Optic neuritis of adulthood is most commonly seen in younger individuals, aged 15–45 years. Pediatric optic neuritis has a different clinical presentation and prognosis and will not be discussed here. The ONTT (Optic Neuritis Treatment Trial) demonstrated that patients with typical optic neuritis present with subacute unilateral loss of visual acuity, acquired dyschromatopsia and visual field loss. Optic neuritis is associated with pain in approximately 90% of patients, with pain preceding the visual loss in approximately 40% of cases. Patients often experience pain with eye movements. Clinical examination shows a relative afferent pupillary defect in the affected eye unless there has been prior damage to the contralateral optic nerve for any reason. Funduscopic evaluation reveals a normal optic disc, macula, and vessels in two thirds of cases and optic disc swelling in one third. There may be minimal cells in the vitreous overlong the optic disc. Vision typically decreases over a week or 2, stabilizes for a similar period and then after 2–4 weeks, it begins to improve. Ninety percent of patients make an excellent recovery with minimal deficits on examination, although a high percentage have subjective visual complaints. A historical perspective on optic neuritis was published by Volpe (1).

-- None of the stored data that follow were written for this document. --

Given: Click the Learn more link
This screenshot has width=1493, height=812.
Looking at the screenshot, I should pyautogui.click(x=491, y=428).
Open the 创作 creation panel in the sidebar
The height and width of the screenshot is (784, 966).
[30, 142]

What should alert clinicians to the possibility that they are dealing with atypical optic neuritis? Bilateral simultaneous (2–5) or rapidly sequential bilateral visual loss has been reported in many of the atypical cases (6). Frequently, significant disc swelling has been observed (2), and there may be evidence of concomitant uveitis and/or retinal findings. As the ONTT reported and many of the atypical optic neuritis cases demonstrated, no light perception vision suggests non-MS-related optic neuritis (4–7). One's suspicions should also be raised by nonneurological symptomatology either simultaneously with the visual loss (3) or having occurred just before the episode or closely following it. Although uncommon, atypical optic neuritis can occur in patients with systemic lupus erythematosus (8), inflammatory bowel disease (9), or rheumatoid arthritis (10). Atypical optic neuritis can be seen in the setting of infections either directly or as a parainfectious process (2,3,7,10–17). Although the latter generally has a good prognosis, this is not always the case (3,7,11). Other inflammatory and hematologic entities can have associated optic neuritis (6,18).

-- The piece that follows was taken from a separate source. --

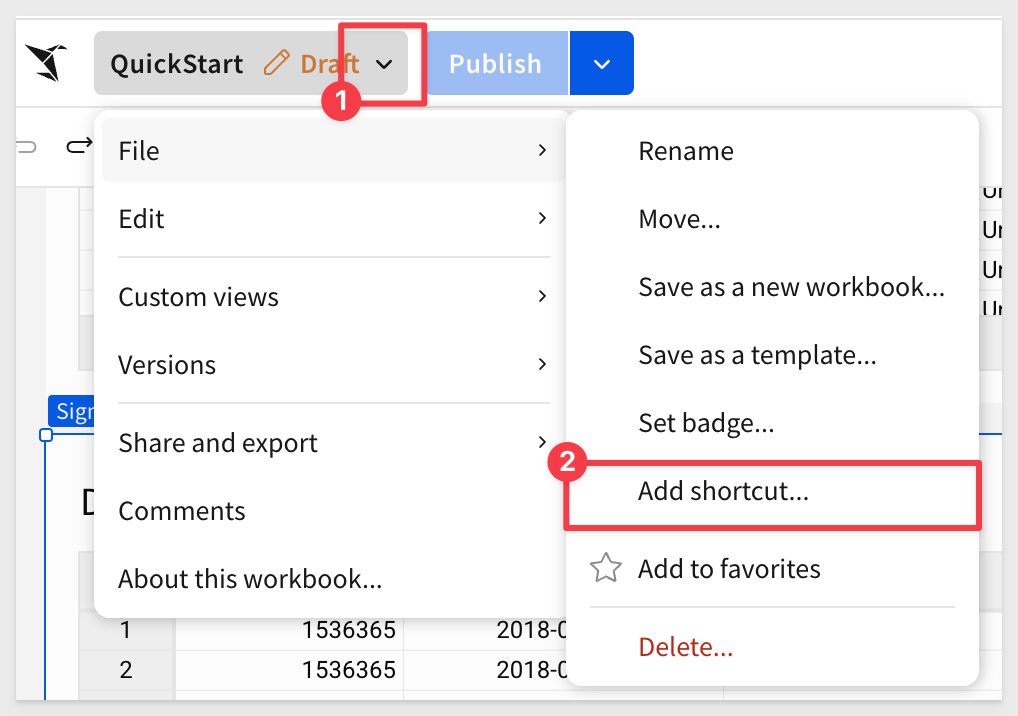Open the Share and export submenu
The width and height of the screenshot is (1018, 716).
[330, 443]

Neuromyelitis optica or Devic disease (19–21) is possibly the neuroophthalmologists' greatest concern when dealing with isolated optic neuritis, as both the prognosis and treatment modalities are very different (21–24) from MS-related optic neuritis (25–27). Whether all optic neuritis patients should be tested for neuromyelitis optica (NMO) (aquaporin-4) antibodies remains controversial (28,29) but there is agreement that patients who have poor recovery of visual acuity or significant residual visual field deficit should be tested even if they lack other neurological signs of NMO (28).
Several articles have looked at the magnetic resonance imaging characteristics of NMO-related optic neuritis, trying to distinguish it from MS-related optic neuritis. Although the lesions tend to be more longitudinally extensive in NMO optic neuritis (30,31) and have greater posterior optic nerve involvement, there is no pathognomonic neuroimaging finding, Certainly, bilateral optic nerve or chiasmal involvement is very suggestive of NMO-related disease, especially without other signs or symptoms, although chiasmal involvement with MS-related demyelination has been reported (31). Brain MRI may show lesions in the posterior fossa, particularly in the area postrema, in a pattern not characteristic of MS (32).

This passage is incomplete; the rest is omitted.